Exercise ▸ Repeat exactly, and only, the lines of the entries below from the one with "You are a computer-use" through the one with "Task: Click the 7894 result hexagon marker", both ends included.

Data shown ▸
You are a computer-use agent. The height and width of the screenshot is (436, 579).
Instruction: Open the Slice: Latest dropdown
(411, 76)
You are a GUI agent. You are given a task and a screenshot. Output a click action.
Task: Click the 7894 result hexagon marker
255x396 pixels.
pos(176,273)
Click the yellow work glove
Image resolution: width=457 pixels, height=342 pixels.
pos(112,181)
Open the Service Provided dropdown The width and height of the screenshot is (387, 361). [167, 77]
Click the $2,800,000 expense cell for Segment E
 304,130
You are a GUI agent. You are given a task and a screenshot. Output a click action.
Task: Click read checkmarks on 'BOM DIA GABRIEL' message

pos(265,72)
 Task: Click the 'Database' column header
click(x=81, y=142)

* * *

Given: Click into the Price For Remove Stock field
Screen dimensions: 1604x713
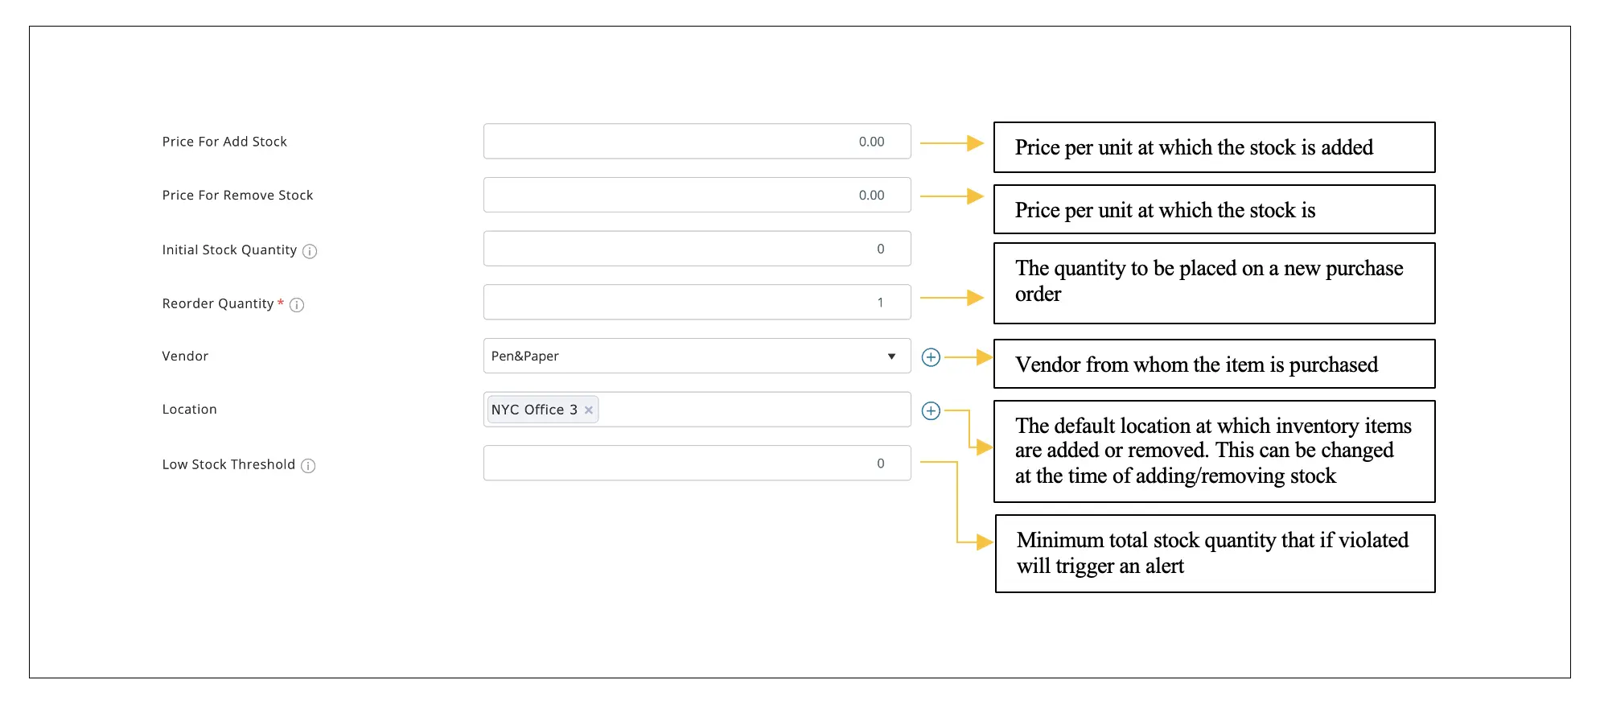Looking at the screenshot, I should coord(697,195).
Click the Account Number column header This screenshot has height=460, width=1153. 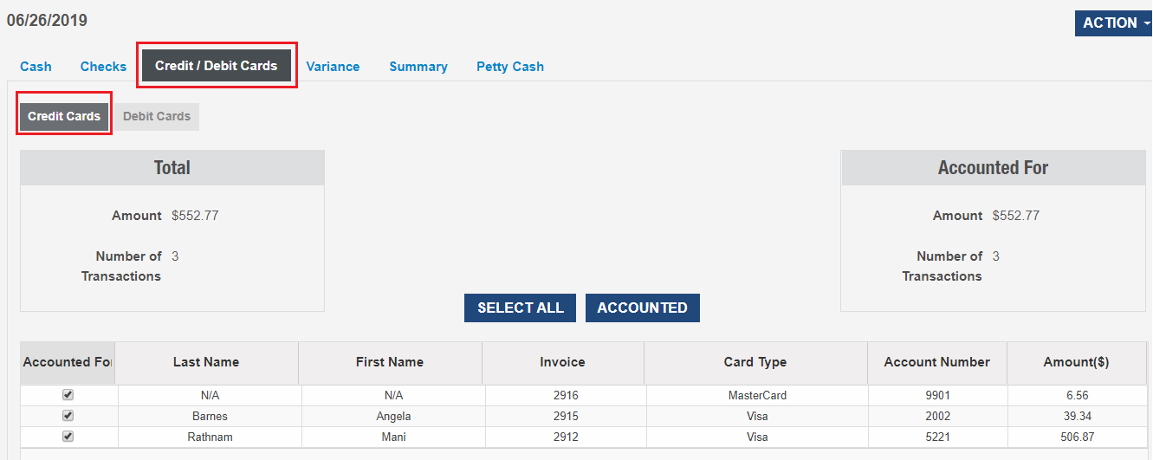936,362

---

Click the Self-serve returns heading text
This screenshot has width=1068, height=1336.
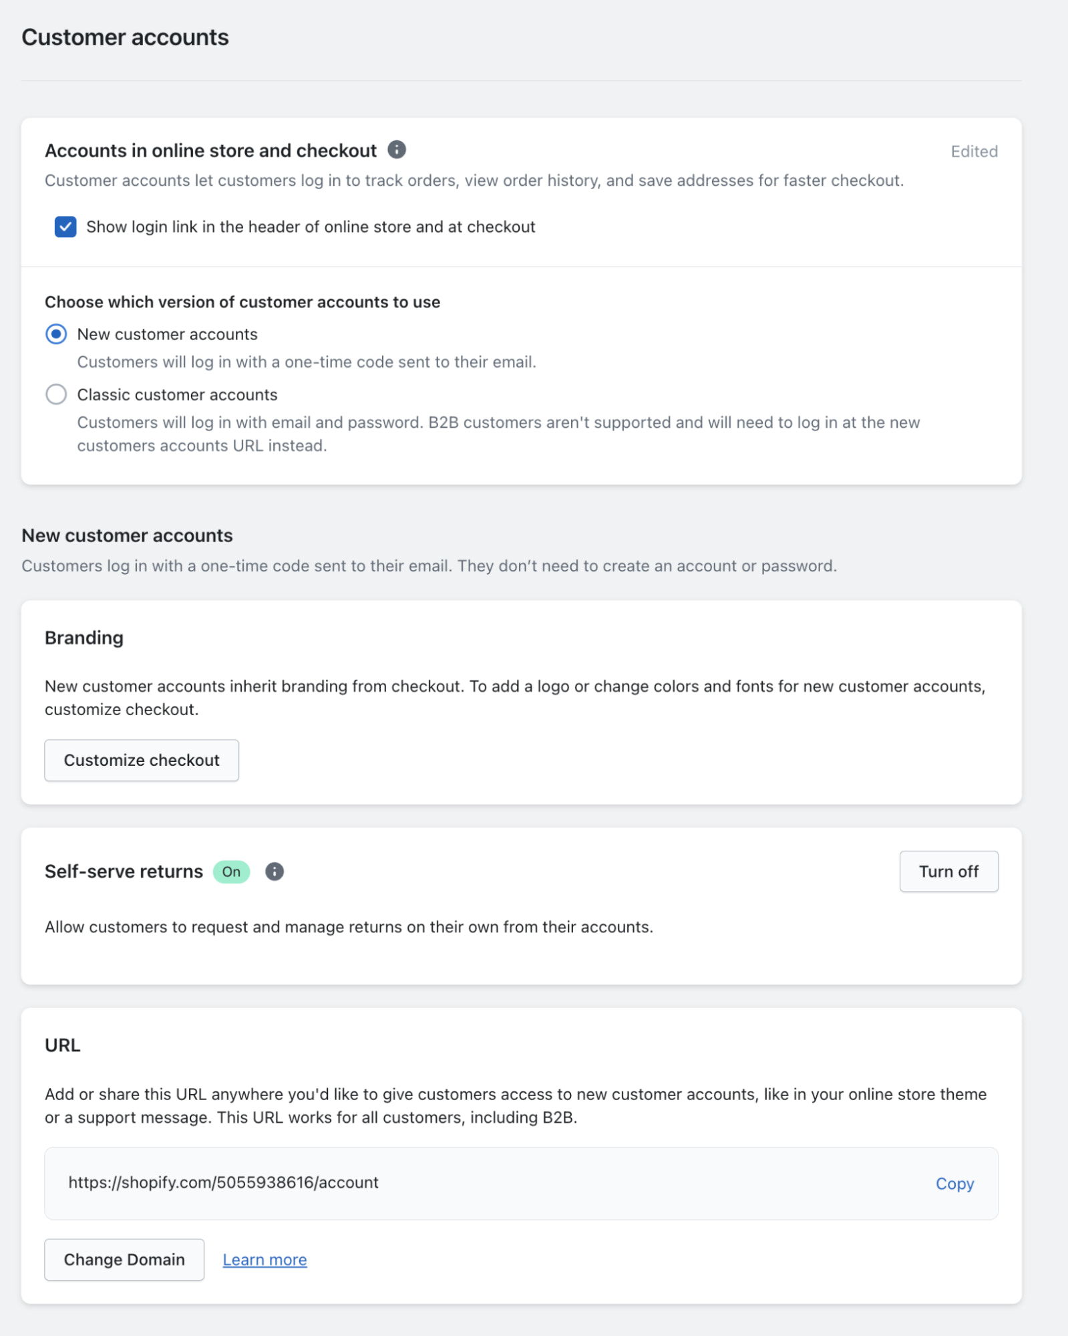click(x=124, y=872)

Solution for this exercise ▸
You are a computer-use agent. The height and width of the screenshot is (436, 579).
Instruction: Open the Slice: Latest dropdown
(411, 76)
You are a GUI agent. You are given a task and a screenshot. Output a click action.
Task: Click the 7894 result hexagon marker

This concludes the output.